▸ **PROVIDED RECORDS**
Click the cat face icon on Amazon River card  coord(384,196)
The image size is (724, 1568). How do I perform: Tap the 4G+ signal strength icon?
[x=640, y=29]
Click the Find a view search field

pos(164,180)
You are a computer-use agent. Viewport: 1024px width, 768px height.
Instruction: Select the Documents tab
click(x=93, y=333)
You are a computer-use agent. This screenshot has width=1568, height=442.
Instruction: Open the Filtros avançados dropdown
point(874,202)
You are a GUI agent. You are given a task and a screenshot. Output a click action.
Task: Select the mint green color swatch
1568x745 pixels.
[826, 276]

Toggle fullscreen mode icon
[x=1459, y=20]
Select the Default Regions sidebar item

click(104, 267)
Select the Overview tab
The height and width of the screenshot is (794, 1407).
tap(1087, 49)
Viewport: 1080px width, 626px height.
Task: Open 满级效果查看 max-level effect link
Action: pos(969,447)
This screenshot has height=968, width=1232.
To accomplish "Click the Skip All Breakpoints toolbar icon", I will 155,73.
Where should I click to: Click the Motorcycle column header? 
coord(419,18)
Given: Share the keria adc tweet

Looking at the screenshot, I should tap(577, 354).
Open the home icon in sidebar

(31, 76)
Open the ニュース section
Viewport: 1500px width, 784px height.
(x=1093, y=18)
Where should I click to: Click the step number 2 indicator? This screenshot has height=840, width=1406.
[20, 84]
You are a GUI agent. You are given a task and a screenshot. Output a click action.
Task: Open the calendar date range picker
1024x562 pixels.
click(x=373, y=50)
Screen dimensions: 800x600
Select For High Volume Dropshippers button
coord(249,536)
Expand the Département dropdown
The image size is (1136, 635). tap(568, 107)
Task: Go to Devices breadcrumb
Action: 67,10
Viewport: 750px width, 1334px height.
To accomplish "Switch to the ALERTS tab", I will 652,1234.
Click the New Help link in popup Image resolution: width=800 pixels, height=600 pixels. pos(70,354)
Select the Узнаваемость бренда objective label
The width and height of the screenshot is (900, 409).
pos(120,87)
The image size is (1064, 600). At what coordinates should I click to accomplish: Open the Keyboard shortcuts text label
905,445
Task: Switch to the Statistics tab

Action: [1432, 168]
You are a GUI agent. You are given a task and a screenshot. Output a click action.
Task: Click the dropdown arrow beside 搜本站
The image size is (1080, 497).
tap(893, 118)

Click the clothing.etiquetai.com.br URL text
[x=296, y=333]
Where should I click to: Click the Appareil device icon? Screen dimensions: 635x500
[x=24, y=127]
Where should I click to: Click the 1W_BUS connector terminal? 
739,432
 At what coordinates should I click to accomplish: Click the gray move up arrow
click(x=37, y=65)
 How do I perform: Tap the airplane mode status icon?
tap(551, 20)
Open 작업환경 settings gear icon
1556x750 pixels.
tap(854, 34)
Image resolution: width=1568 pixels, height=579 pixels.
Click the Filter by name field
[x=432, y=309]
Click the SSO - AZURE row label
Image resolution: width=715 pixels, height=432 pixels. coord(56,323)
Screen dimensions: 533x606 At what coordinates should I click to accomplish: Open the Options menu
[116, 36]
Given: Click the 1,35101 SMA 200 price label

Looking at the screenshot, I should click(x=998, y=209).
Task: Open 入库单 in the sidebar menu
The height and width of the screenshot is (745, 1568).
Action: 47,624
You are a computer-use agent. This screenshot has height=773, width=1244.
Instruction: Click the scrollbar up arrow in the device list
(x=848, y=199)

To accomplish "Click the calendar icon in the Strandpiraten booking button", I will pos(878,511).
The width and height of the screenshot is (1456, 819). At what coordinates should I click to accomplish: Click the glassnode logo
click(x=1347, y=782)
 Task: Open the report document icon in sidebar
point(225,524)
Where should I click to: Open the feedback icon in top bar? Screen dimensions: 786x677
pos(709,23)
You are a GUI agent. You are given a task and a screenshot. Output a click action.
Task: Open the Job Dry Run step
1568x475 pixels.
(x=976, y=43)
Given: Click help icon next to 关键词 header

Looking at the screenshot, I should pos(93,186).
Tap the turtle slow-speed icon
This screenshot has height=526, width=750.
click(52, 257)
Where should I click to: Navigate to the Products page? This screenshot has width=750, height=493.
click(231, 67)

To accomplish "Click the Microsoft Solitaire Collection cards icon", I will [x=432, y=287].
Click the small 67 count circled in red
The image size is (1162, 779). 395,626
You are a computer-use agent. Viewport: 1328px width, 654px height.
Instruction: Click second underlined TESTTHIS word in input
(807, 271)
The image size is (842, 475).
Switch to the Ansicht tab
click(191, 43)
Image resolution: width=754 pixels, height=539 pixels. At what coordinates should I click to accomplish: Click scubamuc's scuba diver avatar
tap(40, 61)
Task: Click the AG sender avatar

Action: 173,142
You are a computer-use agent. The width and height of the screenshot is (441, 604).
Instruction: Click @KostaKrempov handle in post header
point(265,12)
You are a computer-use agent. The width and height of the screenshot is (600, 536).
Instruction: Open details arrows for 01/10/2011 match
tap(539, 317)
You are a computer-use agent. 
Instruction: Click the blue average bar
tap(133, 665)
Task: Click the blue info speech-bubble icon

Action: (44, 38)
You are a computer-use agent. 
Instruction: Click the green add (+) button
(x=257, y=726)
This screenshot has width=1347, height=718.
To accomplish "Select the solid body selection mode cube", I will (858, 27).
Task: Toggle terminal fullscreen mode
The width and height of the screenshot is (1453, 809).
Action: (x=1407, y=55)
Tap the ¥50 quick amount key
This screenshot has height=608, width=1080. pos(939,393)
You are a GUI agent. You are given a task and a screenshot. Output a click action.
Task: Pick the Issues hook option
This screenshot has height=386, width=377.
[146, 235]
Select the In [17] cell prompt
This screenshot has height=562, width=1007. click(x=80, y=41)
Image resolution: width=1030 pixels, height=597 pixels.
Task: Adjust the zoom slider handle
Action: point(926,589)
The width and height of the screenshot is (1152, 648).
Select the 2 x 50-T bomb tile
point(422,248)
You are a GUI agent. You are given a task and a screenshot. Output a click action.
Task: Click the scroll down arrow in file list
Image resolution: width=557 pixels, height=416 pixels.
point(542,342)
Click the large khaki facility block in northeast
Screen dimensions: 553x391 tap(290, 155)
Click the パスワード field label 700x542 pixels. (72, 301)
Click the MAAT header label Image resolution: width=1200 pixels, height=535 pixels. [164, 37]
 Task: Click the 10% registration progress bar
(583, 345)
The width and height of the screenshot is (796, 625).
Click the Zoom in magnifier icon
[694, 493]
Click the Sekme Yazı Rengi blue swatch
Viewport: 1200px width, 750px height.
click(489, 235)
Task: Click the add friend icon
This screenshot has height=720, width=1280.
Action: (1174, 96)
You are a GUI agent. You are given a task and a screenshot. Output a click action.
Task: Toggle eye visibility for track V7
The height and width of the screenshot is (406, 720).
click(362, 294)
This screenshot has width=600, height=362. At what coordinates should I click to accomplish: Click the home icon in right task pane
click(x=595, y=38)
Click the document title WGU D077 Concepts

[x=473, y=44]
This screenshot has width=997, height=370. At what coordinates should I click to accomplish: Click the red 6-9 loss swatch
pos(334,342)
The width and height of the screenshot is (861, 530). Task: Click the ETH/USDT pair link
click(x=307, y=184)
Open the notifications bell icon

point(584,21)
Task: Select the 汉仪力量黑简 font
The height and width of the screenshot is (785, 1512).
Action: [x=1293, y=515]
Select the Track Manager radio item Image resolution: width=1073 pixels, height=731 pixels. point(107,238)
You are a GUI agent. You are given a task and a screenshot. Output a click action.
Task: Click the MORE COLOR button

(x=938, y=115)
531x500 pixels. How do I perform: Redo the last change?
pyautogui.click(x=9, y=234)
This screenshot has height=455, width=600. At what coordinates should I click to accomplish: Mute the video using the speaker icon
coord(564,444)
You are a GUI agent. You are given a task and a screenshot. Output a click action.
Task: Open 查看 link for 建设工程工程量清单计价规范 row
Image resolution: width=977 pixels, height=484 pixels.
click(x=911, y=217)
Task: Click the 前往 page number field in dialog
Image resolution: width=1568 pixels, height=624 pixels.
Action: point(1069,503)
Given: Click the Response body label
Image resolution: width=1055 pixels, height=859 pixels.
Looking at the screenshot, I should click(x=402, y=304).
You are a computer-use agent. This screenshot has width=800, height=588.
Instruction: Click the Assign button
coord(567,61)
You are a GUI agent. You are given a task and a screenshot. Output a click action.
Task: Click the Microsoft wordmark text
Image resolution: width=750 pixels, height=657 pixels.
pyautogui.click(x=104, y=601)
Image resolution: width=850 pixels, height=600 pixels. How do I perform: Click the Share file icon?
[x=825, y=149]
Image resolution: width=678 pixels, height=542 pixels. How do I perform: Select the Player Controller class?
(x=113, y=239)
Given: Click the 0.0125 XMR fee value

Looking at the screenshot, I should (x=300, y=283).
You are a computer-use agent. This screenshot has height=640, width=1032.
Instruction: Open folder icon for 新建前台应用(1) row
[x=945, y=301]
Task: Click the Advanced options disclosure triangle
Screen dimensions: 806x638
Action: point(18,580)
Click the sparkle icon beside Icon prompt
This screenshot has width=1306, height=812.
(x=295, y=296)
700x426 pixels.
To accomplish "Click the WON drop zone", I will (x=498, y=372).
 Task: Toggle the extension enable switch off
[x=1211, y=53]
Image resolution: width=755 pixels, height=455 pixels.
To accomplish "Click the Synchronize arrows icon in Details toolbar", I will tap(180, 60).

▸ **THE TASK**
Your task is to find each line in the entries that contains the string "Microsoft" and copy it.

▸ **TASK SOLUTION**
To accomplish "Click the Microsoft Solitaire Collection cards icon", I will [x=432, y=287].
Task: Click the Microsoft wordmark text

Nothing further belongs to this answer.